◆ **Quoted passage**:

———

Chapter 4: Automated test generation

Overview
- This chapter discusses automated testing, moving from random fuzzing to systematic test generation using pre/post conditions and feedback-directed testing. It introduces two tools: Korat (for structured data like trees) and Randoop (for OO programs/libraries).
Korat: Systematic Test Generation
- Goal
  - Automatically generate small, valid, and diverse test inputs satisfying pre-conditions.
- Approach
  - Use small test case hypothesis: if a bug exists, small inputs can likely trigger it.
  - Represent data structures (like binary trees) as vectors of field values.
  - Exhaustively enumerate all input configurations up to size k, guided by pre-conditions.
- Optimization Techniques
  - Instrument pre-conditions: Track fields accessed to avoid generating irrelevant inputs.
  - Use backtracking and field-by-field expansion to efficiently explore valid shapes.
  - Eliminate isomorphic structures to reduce redundancy.
- Algorithm Steps
  1. User selects input size k.
  2. Generate all combinations of field values (shapes).
  3. Discard inputs that violate pre-condition.
  4. Run program and check post-condition.
- Strengths
  - Best for linked structures: lists, trees, graphs.
  - Efficient for unit testing with strong invariants.
- Limitations
  - Poor at handling primitive types (e.g., int, float).
  - Depends heavily on well-specified pre/post conditions.
Randoop: Feedback-Directed Random Testing
- Goal
  - Automatically generate valid method call sequences that explore new object states and violate contracts if bugs exist.
- Key Idea
  - Use execution feedback to guide generation of new test sequences.
- Inputs
  - Classes under test
  - Time limit
  - Contracts (e.g., o.equals(o) == true, o.hashCode() doesn't throw)
- Outputs
  - Failing test case (violates contract or causes exception)
- Algorithm
  1. Start with seed components (basic values).
  2. Build method sequences incrementally.
  3. Execute each new sequence immediately.
  4. Based on execution:
    - Illegal? → Discard
    - Violates contract? → Report as test
    - Legal & novel? → Add to pool
    - Legal & redundant? → Discard
- Redundancy Check
  - Compare new objects with existing ones using equals() or custom equivalence.
Comparison to Korat
- Feature Korat Randoop
- Deterministic Yes No
- Focus Structured data (e.g., trees) OO APIs, method sequences
- Input guidance Pre-condition driven Feedback driven
- Requirements Strong typing (e.g., Java, UML) preferred over weakly typed languages like C/Lisp.

———

◆ **Given information**:

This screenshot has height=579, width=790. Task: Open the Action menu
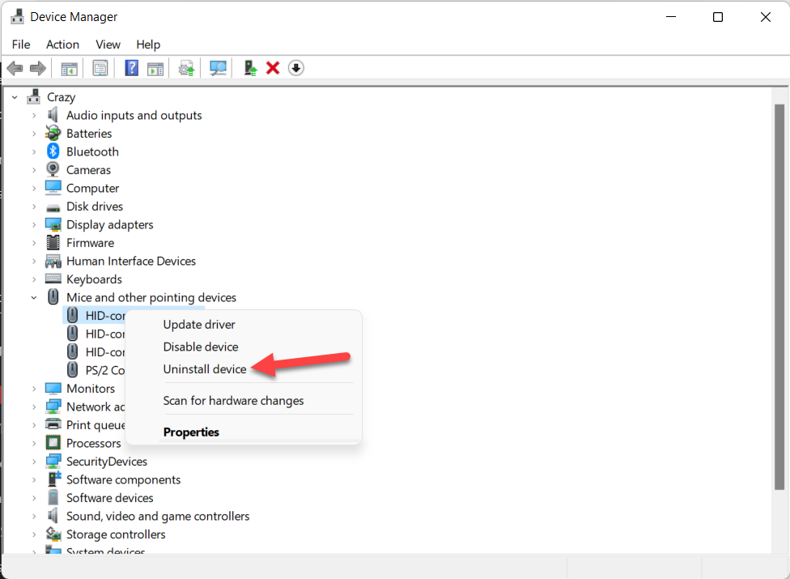coord(62,45)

———

◆ **Aim**: Please rewrite the Korat and Randoop notes from "3. Execute each" to "languages like C/Lisp.", swapping "Discard" for "Drop".

◆ **The result**:
3. Execute each new sequence immediately.
  4. Based on execution:
    - Illegal? → Drop
    - Violates contract? → Report as test
    - Legal & novel? → Add to pool
    - Legal & redundant? → Drop
- Redundancy Check
  - Compare new objects with existing ones using equals() or custom equivalence.
Comparison to Korat
- Feature Korat Randoop
- Deterministic Yes No
- Focus Structured data (e.g., trees) OO APIs, method sequences
- Input guidance Pre-condition driven Feedback driven
- Requirements Strong typing (e.g., Java, UML) preferred over weakly typed languages like C/Lisp.